Application to archeology and ethnology

Optimal foraging emerged from the first attempts of New Archeology in the 1970s to explain the resource use and settlement patterns of prehistoric societies by the availability or scarcity of food. The principle was formulated in a series of publications by Winterhalder and Smith in 1981. Subsequently, it found application to hunter-gatherer cultures, particularly to explain changes in resource use due to changes in environmental factors. Examples are the introduction of millstones in the cultural area of ​​the Great Basin in western North America . Due to increasing drought in the Middle Holocene , the inhabitants had to switch from large tree seeds such as acorns to food plants with smaller seeds, especially grasses. Members of the Numic branch of the Uto-Aztec language family proved to be more adept at using this new technology and prevailed. Their descendants still inhabit the region today.

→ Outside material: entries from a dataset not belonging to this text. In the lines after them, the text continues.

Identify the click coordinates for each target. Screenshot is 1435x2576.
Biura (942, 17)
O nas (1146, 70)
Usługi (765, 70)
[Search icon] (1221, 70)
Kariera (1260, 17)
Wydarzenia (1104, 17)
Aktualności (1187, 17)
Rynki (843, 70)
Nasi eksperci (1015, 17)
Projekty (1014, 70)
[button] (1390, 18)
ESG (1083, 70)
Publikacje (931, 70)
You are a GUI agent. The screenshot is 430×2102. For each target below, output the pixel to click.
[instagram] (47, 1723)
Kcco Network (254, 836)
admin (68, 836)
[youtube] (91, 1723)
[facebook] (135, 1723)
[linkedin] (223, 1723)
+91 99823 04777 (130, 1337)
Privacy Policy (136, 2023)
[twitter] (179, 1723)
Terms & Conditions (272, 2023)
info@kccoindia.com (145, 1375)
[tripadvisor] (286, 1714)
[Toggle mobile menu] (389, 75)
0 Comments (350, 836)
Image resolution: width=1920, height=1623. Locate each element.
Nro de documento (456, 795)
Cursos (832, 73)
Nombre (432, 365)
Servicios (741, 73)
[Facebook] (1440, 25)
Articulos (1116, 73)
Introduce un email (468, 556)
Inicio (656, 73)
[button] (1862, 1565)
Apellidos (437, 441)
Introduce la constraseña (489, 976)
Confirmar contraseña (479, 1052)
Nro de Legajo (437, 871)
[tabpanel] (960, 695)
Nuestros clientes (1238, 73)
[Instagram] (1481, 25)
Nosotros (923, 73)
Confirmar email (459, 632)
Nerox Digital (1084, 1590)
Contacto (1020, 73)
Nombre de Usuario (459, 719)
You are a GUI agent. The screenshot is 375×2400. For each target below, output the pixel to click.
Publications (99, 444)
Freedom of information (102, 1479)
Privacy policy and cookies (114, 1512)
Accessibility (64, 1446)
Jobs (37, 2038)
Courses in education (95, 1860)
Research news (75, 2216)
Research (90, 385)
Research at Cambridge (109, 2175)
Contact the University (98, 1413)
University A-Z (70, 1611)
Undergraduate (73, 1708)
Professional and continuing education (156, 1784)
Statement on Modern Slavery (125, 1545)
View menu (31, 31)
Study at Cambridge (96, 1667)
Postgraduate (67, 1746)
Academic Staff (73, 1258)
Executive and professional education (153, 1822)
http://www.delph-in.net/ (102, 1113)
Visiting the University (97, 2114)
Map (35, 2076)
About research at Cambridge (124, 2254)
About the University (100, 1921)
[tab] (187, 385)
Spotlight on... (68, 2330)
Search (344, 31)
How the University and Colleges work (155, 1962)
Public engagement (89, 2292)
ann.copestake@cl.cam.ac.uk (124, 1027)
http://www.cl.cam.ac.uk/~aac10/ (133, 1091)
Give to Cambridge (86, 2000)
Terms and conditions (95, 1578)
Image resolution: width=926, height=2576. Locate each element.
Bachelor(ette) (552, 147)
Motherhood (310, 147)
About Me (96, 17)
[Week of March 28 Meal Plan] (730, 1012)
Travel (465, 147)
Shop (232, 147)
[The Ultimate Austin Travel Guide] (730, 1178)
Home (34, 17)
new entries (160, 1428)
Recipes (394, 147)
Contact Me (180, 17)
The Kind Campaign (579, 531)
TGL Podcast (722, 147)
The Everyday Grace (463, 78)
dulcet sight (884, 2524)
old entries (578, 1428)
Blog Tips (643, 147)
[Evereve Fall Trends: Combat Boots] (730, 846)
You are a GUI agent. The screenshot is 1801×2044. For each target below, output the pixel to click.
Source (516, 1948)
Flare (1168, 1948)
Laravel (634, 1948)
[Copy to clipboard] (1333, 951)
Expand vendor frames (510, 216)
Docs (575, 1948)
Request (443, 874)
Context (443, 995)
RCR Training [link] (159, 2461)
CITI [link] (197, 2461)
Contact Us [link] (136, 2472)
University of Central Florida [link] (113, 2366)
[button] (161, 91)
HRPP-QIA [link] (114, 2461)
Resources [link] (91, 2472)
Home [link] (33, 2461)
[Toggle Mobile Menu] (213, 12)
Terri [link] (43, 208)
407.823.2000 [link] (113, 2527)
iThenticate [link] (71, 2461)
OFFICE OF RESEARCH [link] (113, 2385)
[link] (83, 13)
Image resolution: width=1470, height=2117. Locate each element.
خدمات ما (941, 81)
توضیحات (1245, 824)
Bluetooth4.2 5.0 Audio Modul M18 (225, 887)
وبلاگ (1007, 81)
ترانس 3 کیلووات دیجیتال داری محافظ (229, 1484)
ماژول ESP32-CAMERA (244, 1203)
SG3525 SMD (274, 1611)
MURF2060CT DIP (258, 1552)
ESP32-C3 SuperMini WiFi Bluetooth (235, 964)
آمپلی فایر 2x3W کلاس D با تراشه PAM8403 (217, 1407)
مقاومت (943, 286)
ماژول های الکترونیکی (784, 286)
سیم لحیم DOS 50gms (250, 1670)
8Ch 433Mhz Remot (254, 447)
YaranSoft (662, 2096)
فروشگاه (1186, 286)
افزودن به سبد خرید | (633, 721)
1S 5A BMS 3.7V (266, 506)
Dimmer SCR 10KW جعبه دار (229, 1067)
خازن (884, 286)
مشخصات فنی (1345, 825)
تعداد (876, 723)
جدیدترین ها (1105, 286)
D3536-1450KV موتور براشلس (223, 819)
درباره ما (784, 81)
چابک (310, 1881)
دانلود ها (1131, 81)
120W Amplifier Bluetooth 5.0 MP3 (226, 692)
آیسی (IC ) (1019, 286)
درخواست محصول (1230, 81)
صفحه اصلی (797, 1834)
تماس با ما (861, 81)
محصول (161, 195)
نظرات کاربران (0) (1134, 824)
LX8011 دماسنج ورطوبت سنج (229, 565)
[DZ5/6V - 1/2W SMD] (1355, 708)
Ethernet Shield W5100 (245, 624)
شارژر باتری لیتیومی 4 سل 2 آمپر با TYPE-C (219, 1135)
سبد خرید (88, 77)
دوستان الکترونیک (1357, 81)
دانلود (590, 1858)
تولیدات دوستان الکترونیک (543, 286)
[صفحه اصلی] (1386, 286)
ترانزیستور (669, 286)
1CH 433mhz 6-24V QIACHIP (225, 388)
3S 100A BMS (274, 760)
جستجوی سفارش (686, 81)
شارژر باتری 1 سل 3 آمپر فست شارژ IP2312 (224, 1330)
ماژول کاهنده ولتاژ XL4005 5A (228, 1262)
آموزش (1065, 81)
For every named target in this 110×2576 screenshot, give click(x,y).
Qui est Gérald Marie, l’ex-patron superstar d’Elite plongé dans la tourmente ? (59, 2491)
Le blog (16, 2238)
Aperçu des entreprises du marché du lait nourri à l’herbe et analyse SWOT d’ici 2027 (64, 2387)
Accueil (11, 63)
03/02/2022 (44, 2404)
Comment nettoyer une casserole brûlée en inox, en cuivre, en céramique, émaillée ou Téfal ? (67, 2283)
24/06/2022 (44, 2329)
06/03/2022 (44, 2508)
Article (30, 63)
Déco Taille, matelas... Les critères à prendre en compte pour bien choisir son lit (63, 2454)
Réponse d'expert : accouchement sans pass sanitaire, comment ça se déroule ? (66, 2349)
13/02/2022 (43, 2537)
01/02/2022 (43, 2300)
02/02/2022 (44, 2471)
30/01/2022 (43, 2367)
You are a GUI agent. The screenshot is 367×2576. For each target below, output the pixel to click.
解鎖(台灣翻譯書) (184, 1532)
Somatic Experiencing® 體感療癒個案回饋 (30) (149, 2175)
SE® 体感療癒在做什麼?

A differentiated consideration of costs and benefits must be applied. If Cree Indians traditionally hunt beavers with considerable effort in spring , even though the hunt for caribous would more easily produce much larger quantities of meat at this time of the year, this is explained by the fact that beavers have a much higher fat content at this time.

literature

  • Winterhalder, B. and Smith, EA (Eds.) (1981). Hunter-gatherer foraging strategies . Chicago: University of Chicago Press.

Web links

Individual evidence

  1. This chapter is based on: David R. Yesner: Ecology in Archeology . In: R. Alexander Bentley, Herbert DG Maschner, Christopher Chippindale: Handbook of Archaeological Theories . Altamira Press, 2008, ISBN 978-0-7591-0032-9 , p. 39-56, 46f.
  2. ^ R. Alexander Bentley et al .: Darwinian Archaeologies . In: R. Alexander Bentley, Herbert DG Maschner, Christopher Chippindale: Handbook of Archaeological Theories . Altamira Press, 2008, ISBN 978-0-7591-0032-9 , p. 109-132, 119f.